The Last Thing He Told Me ended with a showdown between Hannah (Jennifer Garner) and Quinn (Judy Greer). In another attempt to free her husband, Owen (Nikolaj Coster-Waldau), from living a life on the run, while also assuring safety for herself and his daughter, Bailey (Angourie Rice), Hannah went straight to the person who was really running things in the Campano family. Warning: Spoilers for The Last Thing He Told Me Season 2 finale ahead!

Hannah and Owen had already suspected that Quinn was “at the heart” of the Campano family’s crimes, which were the reason for Owen being on the run in the first place; he began encrypting files for the family via his father-in-law Nicholas (David Morse) years earlier.

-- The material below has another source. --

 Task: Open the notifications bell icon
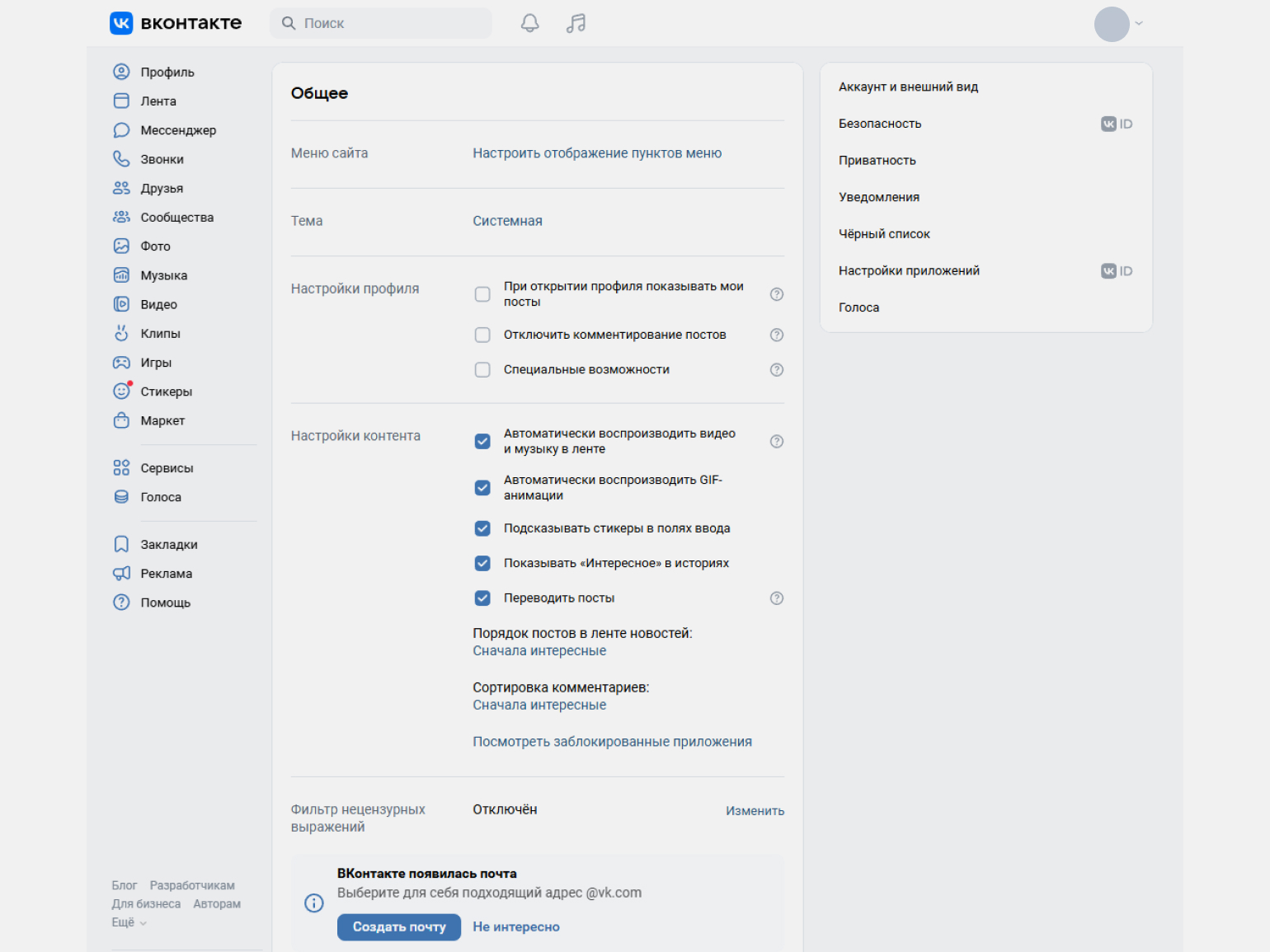(529, 23)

But Bailey had a harder time believing that Quinn, her late mother Kate’s friend, was involved.

“Bailey is looking for answers and she does want the truth, but obviously she has her own idea about what the truth is going to be. I also think Quinn is charming in a kind of cool way,” Rice explains. “Quinn seems to be the only one who’s actually telling Bailey the truth. I think she is telling her the truth, and all those details about her relationship with Kate, that’s all very real.”

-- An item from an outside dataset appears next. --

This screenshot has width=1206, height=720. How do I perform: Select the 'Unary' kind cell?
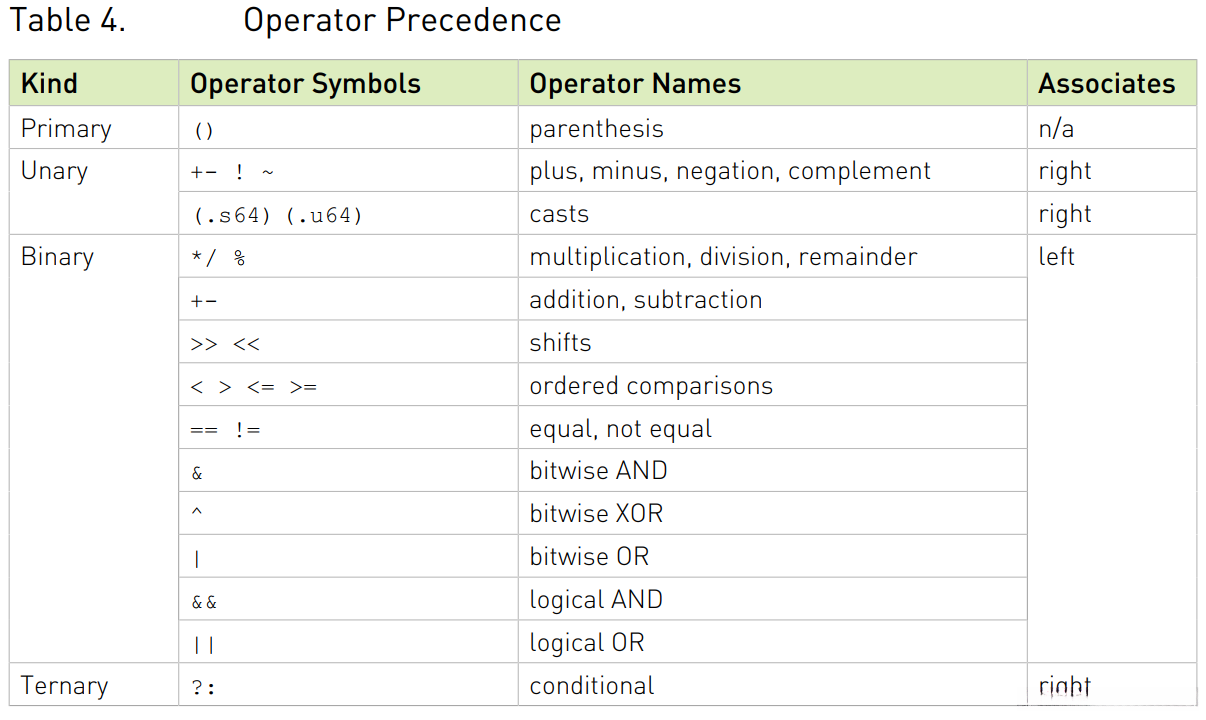(54, 171)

However, when Bailey was finally able to sort out the full scope of a memory that had been percolating throughout the season, she understood that Quinn wasn’t being entirely truthful. Bailey realized that the flashback to her childhood, which featured Quinn, was actually from the day her mom died, which meant Quinn was there on the day of the hit-and-run that killed Kate.

Hannah and Owen in The Last Thing He Told Me

Apple TV

Bailey went with Hannah to approach Quinn about her new revelation, and Hannah eventually pieced together that Quinn was the one who inadvertently had Kate killed. Quinn knew Kate had information to take down her family and was ready to share it with a U.S. Attorney, so she had to stop her before she did so. Quinn insisted that the driver of the car was only supposed to scare Kate, but when Bailey ran out into the street, the car swerved to avoid hitting her, and ultimately struck Kate instead.

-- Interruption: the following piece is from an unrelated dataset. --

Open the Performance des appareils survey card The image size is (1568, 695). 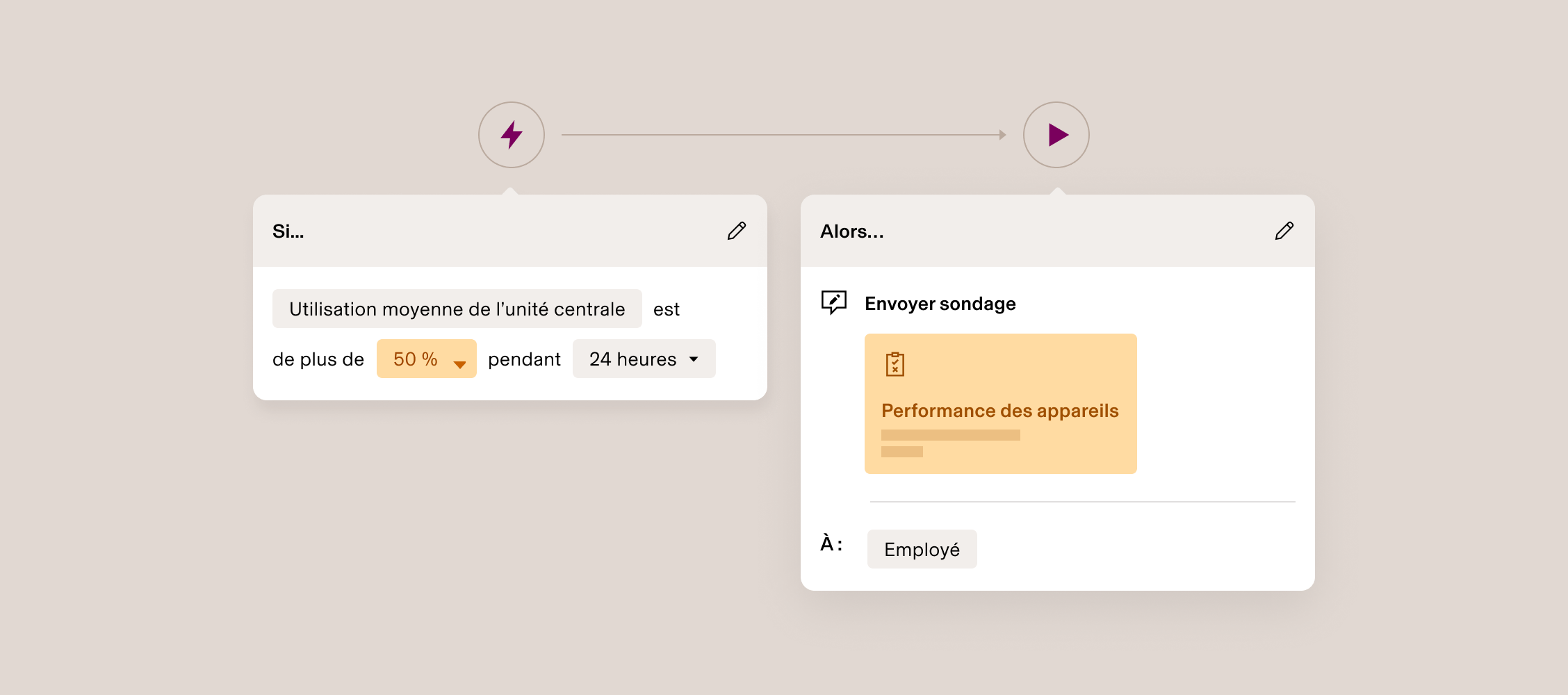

In the end, Bailey was able to forgive Quinn because she found a new mother figure in Hannah. “I think where we leave Bailey, that kind of speech she says to Quinn at the end, she’s like, ‘I have a family who loves me. I have a mother who cares about me, I have a father who cares about me, and I can forgive you. I can let this go. You need to let it go, too.’ I think that takes an immense amount of strength and I think that was true for her in the moment,” Rice shares. “But forgiveness and letting go is also kind of an active practice that maybe happens every day, so I imagine that for her, after that moment, it would still live with her. But I think that’s just something that she would have to think about every day and make a decision to kind of forgive herself, forgive Quinn, let it go.”

Hannah and Bailey did agree to let all of it go if Quinn would come clean and let Owen come home, which she did, resulting in a (seemingly) happy ending for Bailey, Hannah, Owen, and Nicholas.

Judy Greer

Apple TV

“I think that they’re crazy to trust that Quinn will just let them go,” Garner admits. “I think they feel like everything is out of the bag. The family history, the family secrets, have been unraveled and exposed and they think, OK, Quinn’s apologized, she means it, we have this on her. Really, if they do trust her, it’s a fool’s errand. But I do think Hannah is smart enough. Here she is in the netherworld, we don’t know where she is right now, and I think she’s preparing for whatever happens next.”

Rice adds, “I think that final moment where Bailey asks for, I don’t know, empathy, for forgiveness, for Quinn to let go, I think Bailey really trusts Quinn in that moment. I think whatever happens after that moment, I felt that the way that we played it, that that is real and true. That can exist, this kind of forgiveness and acknowledgement of safety and just a coming together and understanding. Then, also, once that magic spell lifts, it can be different. I do think Bailey really believes in Quinn and believes in the humanity and empathy in everyone. I like that quality about her.”

Unbeknownst to them, though, Quinn still had something brewing. The finale concluded with Greer’s character making a phone call to Maris Anderson (Michael Hyatt), the U.S. Marshal secretly working for the Campanos. “We have a few loose ends we need to tie up,” Quinn told Anderson.

As for what those “loose ends” are, co-creator Josh Singer says, “I’m going to leave that to the viewers to decide,” and Greer adds, “I think it’s meant to be open-ended, but as an actor, I have to decide what I mean, you know? I know what I was thinking, but I don’t know what everyone else is thinking. I read all of the episodes before we were shooting, but that one part of the very end, I either didn’t read or didn’t remember, because when that happened, I was very shocked. I was like … oh! The star is Quinn! Especially after the scene with [Bailey] in the hotel room, it’s like, wow, Quinn, come on!”